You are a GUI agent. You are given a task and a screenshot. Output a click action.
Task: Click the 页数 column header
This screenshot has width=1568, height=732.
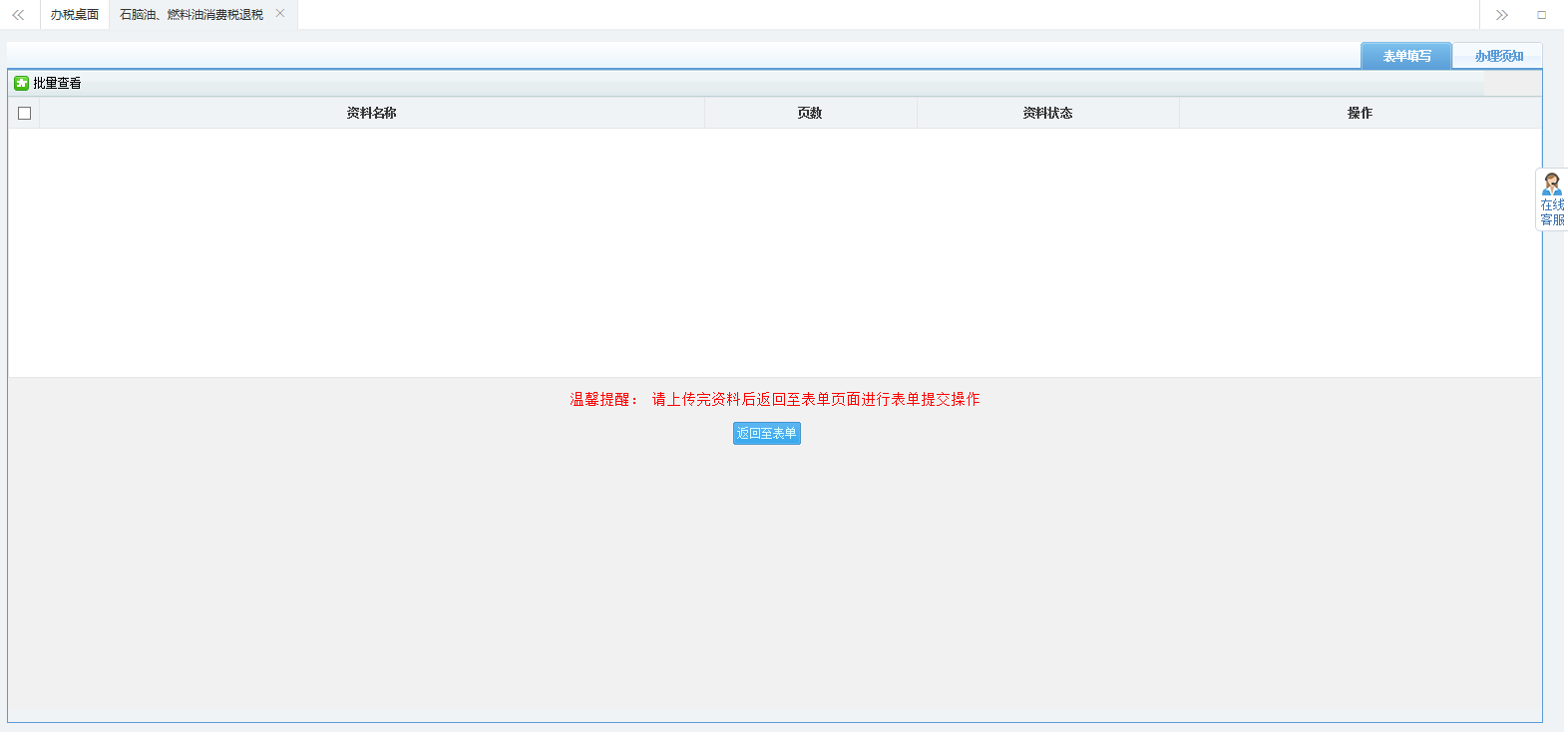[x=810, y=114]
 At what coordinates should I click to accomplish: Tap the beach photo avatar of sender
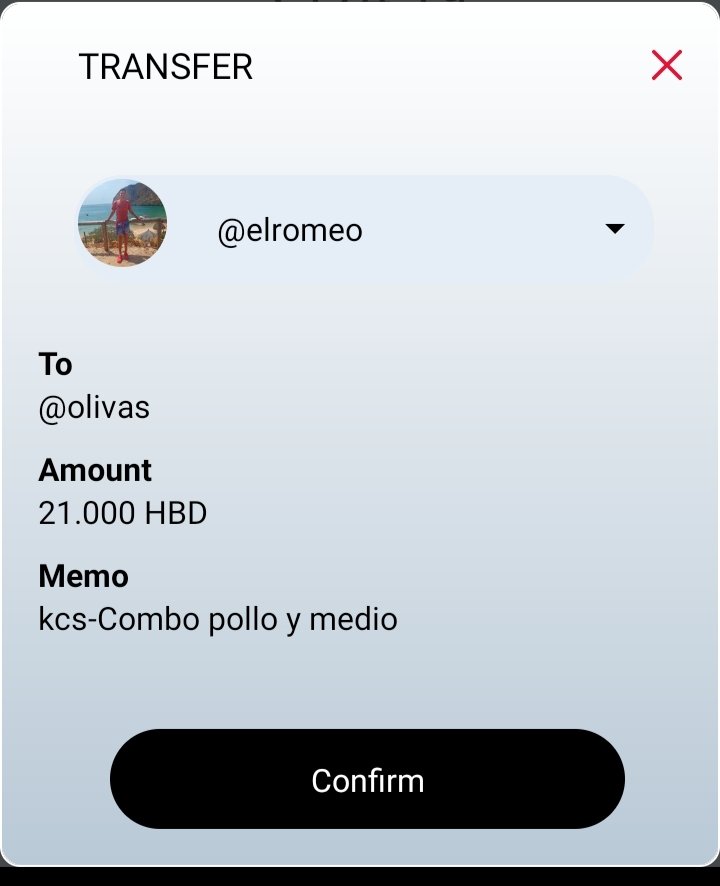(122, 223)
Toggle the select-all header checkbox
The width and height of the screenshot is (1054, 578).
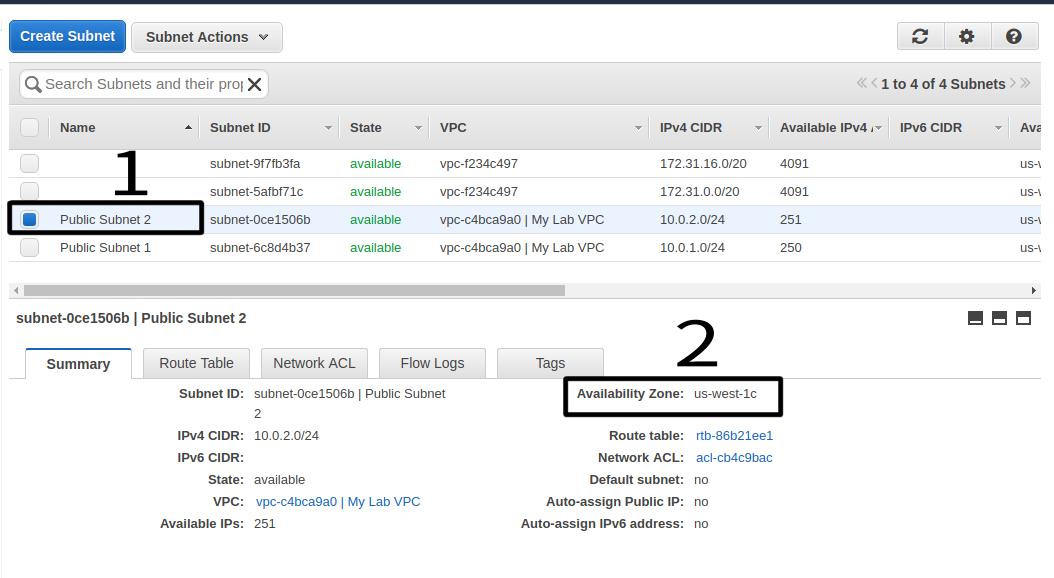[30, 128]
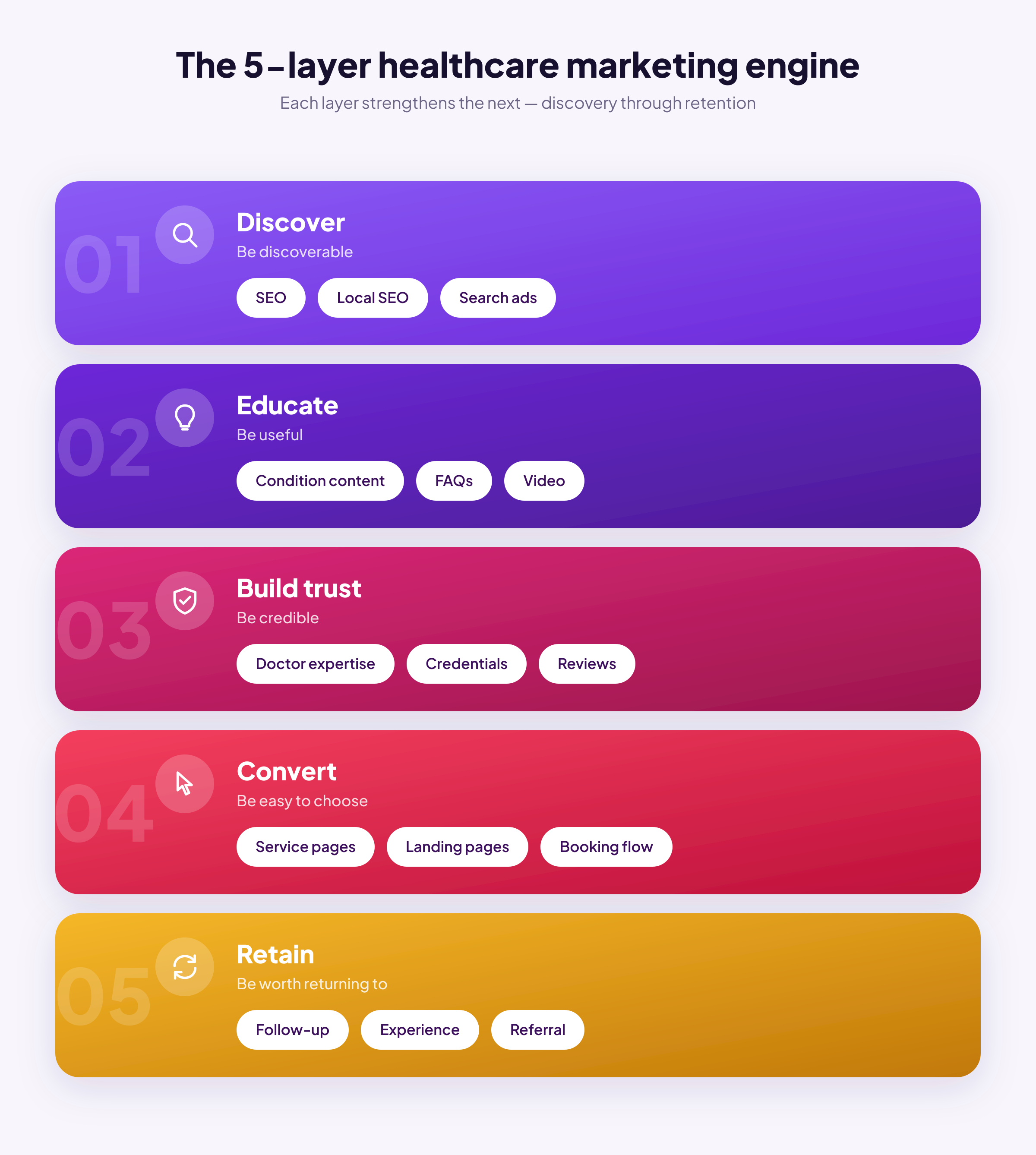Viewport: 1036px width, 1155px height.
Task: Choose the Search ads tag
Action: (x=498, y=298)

TASK DIRECTIONS →
Would you please give the material above again, unchanged but without pictures?

RESPONSE →
You are a GUI agent. You are given a task and a screenshot. Output a click action.
Task: Click the 页数 column header
This screenshot has width=1568, height=732.
[x=810, y=114]
 At what coordinates should I click to accomplish: Tap the beach photo avatar of sender
(122, 223)
Toggle the select-all header checkbox
The width and height of the screenshot is (1054, 578).
[30, 128]
Viewport: 1036px width, 1155px height.
Task: Choose the Search ads tag
Action: (x=498, y=298)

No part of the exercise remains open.